Provided data »
--- Start ---
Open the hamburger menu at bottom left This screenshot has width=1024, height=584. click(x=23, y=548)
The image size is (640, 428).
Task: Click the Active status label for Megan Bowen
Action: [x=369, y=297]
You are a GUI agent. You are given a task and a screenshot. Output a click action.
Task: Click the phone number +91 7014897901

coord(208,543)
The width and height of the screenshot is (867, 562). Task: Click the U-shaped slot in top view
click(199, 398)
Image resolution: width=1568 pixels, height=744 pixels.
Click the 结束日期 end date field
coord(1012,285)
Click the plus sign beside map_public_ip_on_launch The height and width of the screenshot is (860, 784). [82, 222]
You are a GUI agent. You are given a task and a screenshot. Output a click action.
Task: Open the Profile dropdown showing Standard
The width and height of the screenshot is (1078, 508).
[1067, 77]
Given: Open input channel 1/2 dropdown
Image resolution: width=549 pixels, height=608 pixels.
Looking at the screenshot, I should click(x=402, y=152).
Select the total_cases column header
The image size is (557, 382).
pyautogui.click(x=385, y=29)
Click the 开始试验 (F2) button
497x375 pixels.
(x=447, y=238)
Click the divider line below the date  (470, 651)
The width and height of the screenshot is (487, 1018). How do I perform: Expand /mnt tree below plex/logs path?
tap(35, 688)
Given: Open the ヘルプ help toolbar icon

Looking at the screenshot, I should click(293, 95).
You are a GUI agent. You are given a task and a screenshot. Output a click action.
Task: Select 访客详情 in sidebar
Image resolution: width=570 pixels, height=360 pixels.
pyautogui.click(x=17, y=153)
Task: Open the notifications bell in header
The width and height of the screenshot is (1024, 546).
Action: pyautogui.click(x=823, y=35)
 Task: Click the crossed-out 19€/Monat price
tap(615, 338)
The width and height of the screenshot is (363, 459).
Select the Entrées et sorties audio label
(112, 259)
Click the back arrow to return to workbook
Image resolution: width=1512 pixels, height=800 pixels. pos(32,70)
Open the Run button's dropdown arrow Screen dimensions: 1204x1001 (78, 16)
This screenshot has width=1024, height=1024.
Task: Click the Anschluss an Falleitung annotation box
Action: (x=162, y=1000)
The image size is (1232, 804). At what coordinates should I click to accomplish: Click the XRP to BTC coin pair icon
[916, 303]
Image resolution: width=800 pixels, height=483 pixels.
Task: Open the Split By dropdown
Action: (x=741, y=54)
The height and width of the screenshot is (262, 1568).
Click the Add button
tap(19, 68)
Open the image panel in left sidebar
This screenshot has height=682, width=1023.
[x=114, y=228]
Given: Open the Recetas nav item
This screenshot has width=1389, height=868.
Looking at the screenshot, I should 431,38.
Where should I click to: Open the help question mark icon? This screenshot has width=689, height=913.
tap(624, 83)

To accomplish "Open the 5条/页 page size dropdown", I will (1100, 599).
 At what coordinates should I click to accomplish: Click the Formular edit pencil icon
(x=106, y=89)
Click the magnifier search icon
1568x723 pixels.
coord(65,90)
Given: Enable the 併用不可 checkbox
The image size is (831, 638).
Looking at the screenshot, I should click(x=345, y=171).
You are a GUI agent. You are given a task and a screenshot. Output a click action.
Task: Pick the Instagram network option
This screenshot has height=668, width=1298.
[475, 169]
--- End ---
Requirement » Can you edit the listing above so that every "GUI agent" becomes "interface agent" and nothing else changes?

Response below »
Open the hamburger menu at bottom left This screenshot has width=1024, height=584. click(x=23, y=548)
The image size is (640, 428).
Task: Click the Active status label for Megan Bowen
Action: [x=369, y=297]
You are a interface agent. You are given a task and a screenshot. Output a click action.
Task: Click the phone number +91 7014897901

coord(208,543)
The width and height of the screenshot is (867, 562). Task: Click the U-shaped slot in top view
click(199, 398)
Image resolution: width=1568 pixels, height=744 pixels.
Click the 结束日期 end date field
coord(1012,285)
Click the plus sign beside map_public_ip_on_launch The height and width of the screenshot is (860, 784). [82, 222]
You are a interface agent. You are given a task and a screenshot. Output a click action.
Task: Open the Profile dropdown showing Standard
The width and height of the screenshot is (1078, 508).
[1067, 77]
Given: Open input channel 1/2 dropdown
Image resolution: width=549 pixels, height=608 pixels.
Looking at the screenshot, I should click(x=402, y=152).
Select the total_cases column header
The image size is (557, 382).
pyautogui.click(x=385, y=29)
Click the 开始试验 (F2) button
497x375 pixels.
(x=447, y=238)
Click the divider line below the date  (470, 651)
The width and height of the screenshot is (487, 1018). How do I perform: Expand /mnt tree below plex/logs path?
tap(35, 688)
Given: Open the ヘルプ help toolbar icon

Looking at the screenshot, I should click(293, 95).
You are a interface agent. You are given a task and a screenshot. Output a click action.
Task: Select 访客详情 in sidebar
Image resolution: width=570 pixels, height=360 pixels.
pyautogui.click(x=17, y=153)
Task: Open the notifications bell in header
The width and height of the screenshot is (1024, 546).
Action: pyautogui.click(x=823, y=35)
 Task: Click the crossed-out 19€/Monat price
tap(615, 338)
The width and height of the screenshot is (363, 459).
Select the Entrées et sorties audio label
(112, 259)
Click the back arrow to return to workbook
Image resolution: width=1512 pixels, height=800 pixels. pos(32,70)
Open the Run button's dropdown arrow Screen dimensions: 1204x1001 (78, 16)
This screenshot has width=1024, height=1024.
Task: Click the Anschluss an Falleitung annotation box
Action: (x=162, y=1000)
The image size is (1232, 804). At what coordinates should I click to accomplish: Click the XRP to BTC coin pair icon
[916, 303]
Image resolution: width=800 pixels, height=483 pixels.
Task: Open the Split By dropdown
Action: (x=741, y=54)
The height and width of the screenshot is (262, 1568).
Click the Add button
tap(19, 68)
Open the image panel in left sidebar
This screenshot has height=682, width=1023.
[x=114, y=228]
Given: Open the Recetas nav item
This screenshot has width=1389, height=868.
Looking at the screenshot, I should 431,38.
Where should I click to: Open the help question mark icon? This screenshot has width=689, height=913.
tap(624, 83)

To accomplish "Open the 5条/页 page size dropdown", I will (1100, 599).
 At what coordinates should I click to accomplish: Click the Formular edit pencil icon
(x=106, y=89)
Click the magnifier search icon
1568x723 pixels.
coord(65,90)
Given: Enable the 併用不可 checkbox
The image size is (831, 638).
Looking at the screenshot, I should click(x=345, y=171).
You are a interface agent. You are given a task and a screenshot. Output a click action.
Task: Pick the Instagram network option
This screenshot has height=668, width=1298.
[475, 169]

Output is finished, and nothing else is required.